THE EFFECTS OF TOTAL KNEE REPLACEMENT SURGERY ON BIOMECHANICAL AND NEUROMUSCULAR GAIT PARAMETERS

Abstract

The purpose of this investigation was to determine the changes in frontal plane kinetics (loading) and neuromuscular responses pre and post unilateral total knee replacement surgery (TKR) during walking.

Thirty-four patients with severe knee osteoarthritis (within one week prior to TKR surgery) underwent a gait analysis. 3D kinematics, kinetics and electromyographic (EMG) recruitment patterns from seven lower limb muscles (vastus medialis and lateralis, medial and lateral hamstrings, medial and lateral gastrocnemius and rectus femoris) were recorded while walking at their self-selected walking speed. This was repeated one-year post-TKR surgery. EMG data were normalised to maximum voluntary isometric contractions and the knee adduction moment was normalised to body mass. All waveforms were normalised in time to 100% of the gait cycle. Principal component analysis was applied to the pre-and post-TKR waveforms. T-tests and ANOVA models tested pre-post TKR differences and differences between muscles.

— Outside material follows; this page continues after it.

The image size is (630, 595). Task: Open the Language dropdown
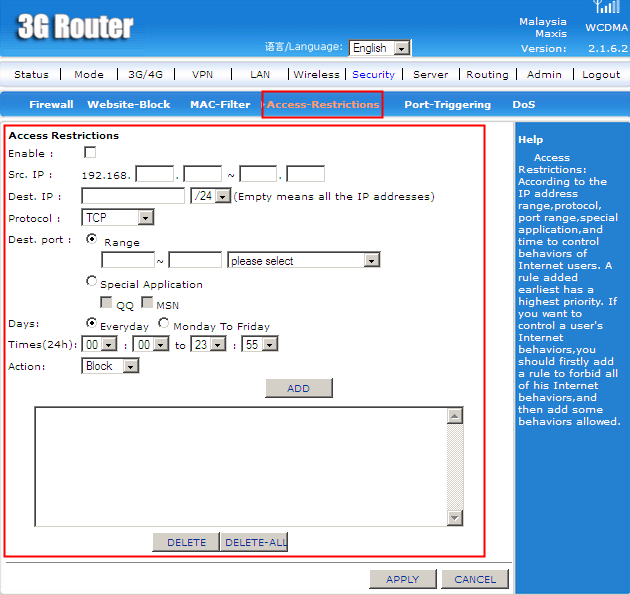[x=379, y=48]
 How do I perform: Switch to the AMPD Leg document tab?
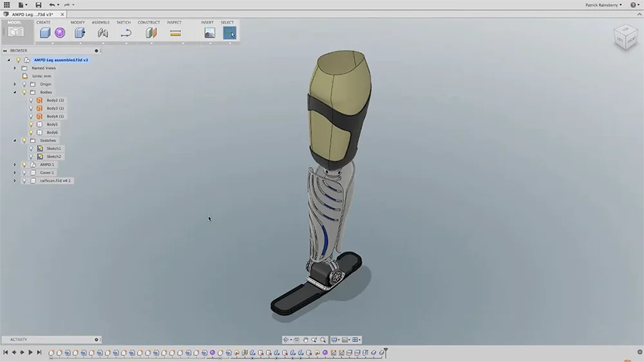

At pre-TKR, the average age of the subjects was 66 ± 6.6 years and there were no statistically significant differences between pre and post TKR measures of mass (90Kg). The walking velocity significantly (p< 0.05) increased from the pre-TKR (.9 ±.23 m/s) to the post-TRK (1.07 ±.21 m/s). There were statistically significantly (p< 0.05) magnitude and shape differences between the pre-and-post-TKR waveforms for the knee adduction moment and the EMG waveforms. In general there were reduced adduction moments and EMG amplitudes for quadriceps and hamstrings post-TKR.

The results show improved function with the increased walking velocity, but more important are the differences with respect to joint loading and muscle function. The decreased knee adduction moment post-TKR reflects reduced loading on the medial compartment of the prosthesis. The alterations in the quadriceps and hamstrings illustrate that post-TKR the muscles no longer co-activate at high percentage of their maximum during the majority of the gait cycle as was shown in the pre-TKR waveforms. Finally the high lateral hamstring activity found pre-operatively was reduced resulting in a more balanced activation between the medial and lateral sites post operatively. These post-TKR changes have implications for improved joint loading, reduced risk of muscle fatigue and decreased metabolic costs associated with walking.